*** The data Section Begins ***

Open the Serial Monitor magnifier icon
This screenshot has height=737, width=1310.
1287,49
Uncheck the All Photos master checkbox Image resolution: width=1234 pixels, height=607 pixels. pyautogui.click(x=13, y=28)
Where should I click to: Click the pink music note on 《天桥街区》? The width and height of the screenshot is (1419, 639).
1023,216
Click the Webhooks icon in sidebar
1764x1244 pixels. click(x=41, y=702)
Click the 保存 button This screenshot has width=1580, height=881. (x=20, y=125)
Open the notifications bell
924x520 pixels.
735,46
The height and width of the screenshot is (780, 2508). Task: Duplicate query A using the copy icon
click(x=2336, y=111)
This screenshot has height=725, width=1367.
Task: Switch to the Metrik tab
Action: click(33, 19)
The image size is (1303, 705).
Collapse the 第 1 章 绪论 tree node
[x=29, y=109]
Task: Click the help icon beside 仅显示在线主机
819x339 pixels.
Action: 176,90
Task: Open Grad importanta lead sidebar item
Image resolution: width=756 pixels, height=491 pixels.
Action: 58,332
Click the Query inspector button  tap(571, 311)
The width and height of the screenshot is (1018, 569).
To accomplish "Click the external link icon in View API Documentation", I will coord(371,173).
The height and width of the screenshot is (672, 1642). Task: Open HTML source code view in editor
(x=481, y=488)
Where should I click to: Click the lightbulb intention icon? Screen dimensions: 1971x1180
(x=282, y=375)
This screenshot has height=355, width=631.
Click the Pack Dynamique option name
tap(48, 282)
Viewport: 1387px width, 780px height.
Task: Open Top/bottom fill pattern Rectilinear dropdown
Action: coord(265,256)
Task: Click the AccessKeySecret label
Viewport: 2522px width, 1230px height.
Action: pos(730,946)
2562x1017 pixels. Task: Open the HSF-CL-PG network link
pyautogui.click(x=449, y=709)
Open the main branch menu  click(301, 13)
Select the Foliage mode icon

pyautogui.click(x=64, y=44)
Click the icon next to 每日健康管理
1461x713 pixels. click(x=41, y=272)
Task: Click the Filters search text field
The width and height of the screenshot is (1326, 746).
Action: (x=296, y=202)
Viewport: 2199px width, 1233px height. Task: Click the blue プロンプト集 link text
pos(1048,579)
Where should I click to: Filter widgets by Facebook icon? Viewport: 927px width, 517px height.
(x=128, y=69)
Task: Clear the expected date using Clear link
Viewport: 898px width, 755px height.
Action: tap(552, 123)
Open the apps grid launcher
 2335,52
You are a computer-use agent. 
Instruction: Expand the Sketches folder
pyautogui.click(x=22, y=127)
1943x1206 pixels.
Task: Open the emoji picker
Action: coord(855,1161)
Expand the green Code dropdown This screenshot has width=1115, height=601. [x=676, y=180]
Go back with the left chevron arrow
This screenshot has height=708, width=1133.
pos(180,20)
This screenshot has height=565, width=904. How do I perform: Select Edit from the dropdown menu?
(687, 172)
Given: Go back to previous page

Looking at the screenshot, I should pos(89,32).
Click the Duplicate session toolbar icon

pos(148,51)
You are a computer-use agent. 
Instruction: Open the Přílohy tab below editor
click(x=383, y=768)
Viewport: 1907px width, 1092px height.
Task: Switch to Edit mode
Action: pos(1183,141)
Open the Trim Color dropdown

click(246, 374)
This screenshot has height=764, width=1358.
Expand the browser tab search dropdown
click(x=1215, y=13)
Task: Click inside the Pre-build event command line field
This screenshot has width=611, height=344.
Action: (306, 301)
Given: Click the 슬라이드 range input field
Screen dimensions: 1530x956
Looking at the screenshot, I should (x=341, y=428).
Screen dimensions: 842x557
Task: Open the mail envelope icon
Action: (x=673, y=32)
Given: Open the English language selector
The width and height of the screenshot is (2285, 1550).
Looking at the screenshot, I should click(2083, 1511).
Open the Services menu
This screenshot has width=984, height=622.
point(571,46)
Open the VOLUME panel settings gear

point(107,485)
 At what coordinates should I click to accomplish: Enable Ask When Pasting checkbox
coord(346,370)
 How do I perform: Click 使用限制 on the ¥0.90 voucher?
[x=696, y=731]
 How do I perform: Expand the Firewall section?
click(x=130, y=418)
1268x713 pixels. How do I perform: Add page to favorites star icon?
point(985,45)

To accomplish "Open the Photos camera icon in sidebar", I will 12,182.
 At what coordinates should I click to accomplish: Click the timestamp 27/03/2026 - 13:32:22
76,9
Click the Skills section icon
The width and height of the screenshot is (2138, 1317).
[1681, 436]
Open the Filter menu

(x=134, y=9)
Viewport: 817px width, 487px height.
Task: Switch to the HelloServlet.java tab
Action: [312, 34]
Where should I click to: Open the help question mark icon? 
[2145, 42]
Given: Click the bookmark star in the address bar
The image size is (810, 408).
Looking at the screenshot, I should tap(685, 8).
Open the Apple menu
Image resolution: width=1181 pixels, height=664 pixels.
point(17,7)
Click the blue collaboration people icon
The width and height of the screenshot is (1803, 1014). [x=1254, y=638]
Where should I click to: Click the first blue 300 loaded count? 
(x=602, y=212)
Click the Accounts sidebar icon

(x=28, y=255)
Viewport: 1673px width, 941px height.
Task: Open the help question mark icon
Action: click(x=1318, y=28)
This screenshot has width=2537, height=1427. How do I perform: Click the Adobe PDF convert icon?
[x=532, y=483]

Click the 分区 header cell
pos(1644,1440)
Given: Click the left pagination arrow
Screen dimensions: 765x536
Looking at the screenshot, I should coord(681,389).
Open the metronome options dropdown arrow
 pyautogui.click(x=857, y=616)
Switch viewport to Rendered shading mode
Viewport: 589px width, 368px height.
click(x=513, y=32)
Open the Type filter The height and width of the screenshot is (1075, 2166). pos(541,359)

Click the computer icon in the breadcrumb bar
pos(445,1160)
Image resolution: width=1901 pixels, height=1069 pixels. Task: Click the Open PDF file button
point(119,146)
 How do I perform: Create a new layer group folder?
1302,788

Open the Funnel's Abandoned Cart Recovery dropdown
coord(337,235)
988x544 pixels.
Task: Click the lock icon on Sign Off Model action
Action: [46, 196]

*** The data Section Ends ***

All of the lines above are to be restated word for word.

Open the Serial Monitor magnifier icon
This screenshot has height=737, width=1310.
1287,49
Uncheck the All Photos master checkbox Image resolution: width=1234 pixels, height=607 pixels. pyautogui.click(x=13, y=28)
Where should I click to: Click the pink music note on 《天桥街区》? The width and height of the screenshot is (1419, 639).
1023,216
Click the Webhooks icon in sidebar
1764x1244 pixels. click(x=41, y=702)
Click the 保存 button This screenshot has width=1580, height=881. (x=20, y=125)
Open the notifications bell
924x520 pixels.
735,46
The height and width of the screenshot is (780, 2508). Task: Duplicate query A using the copy icon
click(x=2336, y=111)
This screenshot has height=725, width=1367.
Task: Switch to the Metrik tab
Action: click(33, 19)
The image size is (1303, 705).
Collapse the 第 1 章 绪论 tree node
[x=29, y=109]
Task: Click the help icon beside 仅显示在线主机
819x339 pixels.
Action: 176,90
Task: Open Grad importanta lead sidebar item
Image resolution: width=756 pixels, height=491 pixels.
Action: 58,332
Click the Query inspector button  tap(571, 311)
The width and height of the screenshot is (1018, 569).
To accomplish "Click the external link icon in View API Documentation", I will coord(371,173).
The height and width of the screenshot is (672, 1642). Task: Open HTML source code view in editor
(x=481, y=488)
Where should I click to: Click the lightbulb intention icon? Screen dimensions: 1971x1180
(x=282, y=375)
This screenshot has height=355, width=631.
Click the Pack Dynamique option name
tap(48, 282)
Viewport: 1387px width, 780px height.
Task: Open Top/bottom fill pattern Rectilinear dropdown
Action: coord(265,256)
Task: Click the AccessKeySecret label
Viewport: 2522px width, 1230px height.
Action: pos(730,946)
2562x1017 pixels. Task: Open the HSF-CL-PG network link
pyautogui.click(x=449, y=709)
Open the main branch menu  click(301, 13)
Select the Foliage mode icon

pyautogui.click(x=64, y=44)
Click the icon next to 每日健康管理
1461x713 pixels. click(x=41, y=272)
Task: Click the Filters search text field
The width and height of the screenshot is (1326, 746).
Action: (x=296, y=202)
Viewport: 2199px width, 1233px height. Task: Click the blue プロンプト集 link text
pos(1048,579)
Where should I click to: Filter widgets by Facebook icon? Viewport: 927px width, 517px height.
(x=128, y=69)
Task: Clear the expected date using Clear link
Viewport: 898px width, 755px height.
Action: tap(552, 123)
Open the apps grid launcher
 2335,52
You are a computer-use agent. 
Instruction: Expand the Sketches folder
pyautogui.click(x=22, y=127)
1943x1206 pixels.
Task: Open the emoji picker
Action: coord(855,1161)
Expand the green Code dropdown This screenshot has width=1115, height=601. [x=676, y=180]
Go back with the left chevron arrow
This screenshot has height=708, width=1133.
pos(180,20)
This screenshot has height=565, width=904. How do I perform: Select Edit from the dropdown menu?
(687, 172)
Given: Go back to previous page

Looking at the screenshot, I should pos(89,32).
Click the Duplicate session toolbar icon

pos(148,51)
You are a computer-use agent. 
Instruction: Open the Přílohy tab below editor
click(x=383, y=768)
Viewport: 1907px width, 1092px height.
Task: Switch to Edit mode
Action: pos(1183,141)
Open the Trim Color dropdown

click(246, 374)
This screenshot has height=764, width=1358.
Expand the browser tab search dropdown
click(x=1215, y=13)
Task: Click inside the Pre-build event command line field
This screenshot has width=611, height=344.
Action: (306, 301)
Given: Click the 슬라이드 range input field
Screen dimensions: 1530x956
Looking at the screenshot, I should (x=341, y=428).
Screen dimensions: 842x557
Task: Open the mail envelope icon
Action: (x=673, y=32)
Given: Open the English language selector
The width and height of the screenshot is (2285, 1550).
Looking at the screenshot, I should click(2083, 1511).
Open the Services menu
This screenshot has width=984, height=622.
point(571,46)
Open the VOLUME panel settings gear

point(107,485)
 At what coordinates should I click to accomplish: Enable Ask When Pasting checkbox
coord(346,370)
 How do I perform: Click 使用限制 on the ¥0.90 voucher?
[x=696, y=731]
 How do I perform: Expand the Firewall section?
click(x=130, y=418)
1268x713 pixels. How do I perform: Add page to favorites star icon?
point(985,45)

To accomplish "Open the Photos camera icon in sidebar", I will 12,182.
 At what coordinates should I click to accomplish: Click the timestamp 27/03/2026 - 13:32:22
76,9
Click the Skills section icon
The width and height of the screenshot is (2138, 1317).
[1681, 436]
Open the Filter menu

(x=134, y=9)
Viewport: 817px width, 487px height.
Task: Switch to the HelloServlet.java tab
Action: [312, 34]
Where should I click to: Open the help question mark icon? 
[2145, 42]
Given: Click the bookmark star in the address bar
The image size is (810, 408).
Looking at the screenshot, I should tap(685, 8).
Open the Apple menu
Image resolution: width=1181 pixels, height=664 pixels.
point(17,7)
Click the blue collaboration people icon
The width and height of the screenshot is (1803, 1014). [x=1254, y=638]
Where should I click to: Click the first blue 300 loaded count? 
(x=602, y=212)
Click the Accounts sidebar icon

(x=28, y=255)
Viewport: 1673px width, 941px height.
Task: Open the help question mark icon
Action: click(x=1318, y=28)
This screenshot has width=2537, height=1427. How do I perform: Click the Adobe PDF convert icon?
[x=532, y=483]

Click the 分区 header cell
pos(1644,1440)
Given: Click the left pagination arrow
Screen dimensions: 765x536
Looking at the screenshot, I should coord(681,389).
Open the metronome options dropdown arrow
 pyautogui.click(x=857, y=616)
Switch viewport to Rendered shading mode
Viewport: 589px width, 368px height.
click(x=513, y=32)
Open the Type filter The height and width of the screenshot is (1075, 2166). pos(541,359)

Click the computer icon in the breadcrumb bar
pos(445,1160)
Image resolution: width=1901 pixels, height=1069 pixels. Task: Click the Open PDF file button
point(119,146)
 How do I perform: Create a new layer group folder?
1302,788

Open the Funnel's Abandoned Cart Recovery dropdown
coord(337,235)
988x544 pixels.
Task: Click the lock icon on Sign Off Model action
Action: [46, 196]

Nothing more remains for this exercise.